Figura: spesa per il welfare in % del PIL in Portogallo



Irlanda

L'Irlanda è forse l'economia più liberale di tutti i Paesi periferici e tra le più libere nell'UE. Per questo motivo è difficile capire perché è stata fatta rientrare nella stessa categoria degli altri quattro Paesi, le cui economie non sono così liberali. L'economia irlandese era, in una certa misura, troppo competitiva. Allora aveva l'aliquota d'imposta sulle società più bassa nella zona Euro, al 12,5%, il che ha attratto molte attività sull'isola. Inoltre le banche hanno avuto accesso a credito a basso costo grazie ai tassi d'interesse bassi e al sostegno implicito all'euro da parte della comunità politica. Ciò ha significato essenzialmente che le banche potevano prestare grandi somme, sapendo che lo stato le avrebbe salvate. Pertanto è abbastanza difficile parlare dell'Irlanda sotto la stessa luce di tutti gli altri Paesi. Sebbene l'Irlanda abbia sicuramente avuto certe politiche che non erano ideali in un'economia laissez-faire, l'economia nel suo insieme si basava su una base abbastanza solida. Vale a dire, c'è stato un intervento statale nel settore dell'edilizia abitativa attraverso varie agevolazioni fiscali che hanno alimentato la bolla immobiliare. Concedere agevolazioni fiscali solo per un certo bene, va a distorcere il mercato facendo apparire più costosi altri investimenti che altrimenti sarebbero stati più redditizi. Tuttavia, anche questo fatto non è di gran conto, poiché le agevolazioni fiscali per le abitazioni esistono quasi ovunque.
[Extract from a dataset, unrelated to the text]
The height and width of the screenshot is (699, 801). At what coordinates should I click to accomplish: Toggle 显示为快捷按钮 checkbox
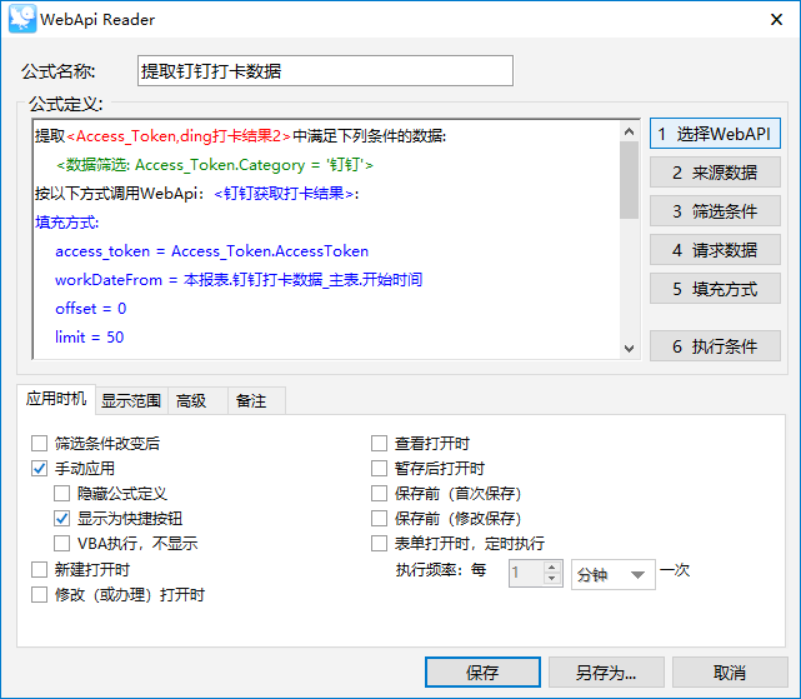click(62, 519)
L'euro ha svolto un ruolo importante nella bolla irlandese. La crescita annuale dell'offerta di moneta è salita passando da un -6,7% nel 2003 al 22% nel 2006. Il suo tasso di riferimento principale era di circa il 13% prima dell'introduzione dell'euro alla fine degli anni '90, mentre il tasso di rifinanziamento principale della BCE era appena il 2% nel 2003. La crescita delle attività bancarie irlandesi è passata dal 7,4% nel 2002 al 31% nel 2005. Il debito pubblico lordo in percentuale del PIL era del 38,7% all'inizio del millennio, riducendosi costantemente fino al 27,7% nel 2007. Pertanto è evidente che la politica fiscale del governo non era il problema, ma è diventata un problema solo dopo la crisi. Il debito pubblico lordo in percentuale del PIL è quasi raddoppiato nel 2008, al 47,5%, e alla fine del decennio era dell'83,5%. Il debito pubblico lordo è aumentato solo quando l'Irlanda ha deciso di salvare il suo sistema bancario.



Conclusione

L'etichetta "PIIGS" non permette di vedere bene l'intero quadro dei colpevoli della crisi dell'Eurozona. Inoltre la dicotomia macroeconomica tra Portogallo e Irlanda (e molti altri Paesi della zona Euro) mette in discussione l'intero progetto dell'euro. Senza l'euro i problemi del Portogallo sarebbero limitati al Portogallo, e lo stesso dicasi per Grecia ed Italia. Al limite si potrebbe accettare un'area monetaria comune con Paesi i cui livelli di sviluppo sono simili, tuttavia unire un Paese che si basa sulla spesa pubblica con uno che si basa sul laissez-faire è un suicidio. Ciò crea una situazione in cui la banca centrale avvantaggia i Paesi meno sviluppati e consente al loro comportamento irresponsabile di essere sostenuto da quei Paesi che invece seguono le regole.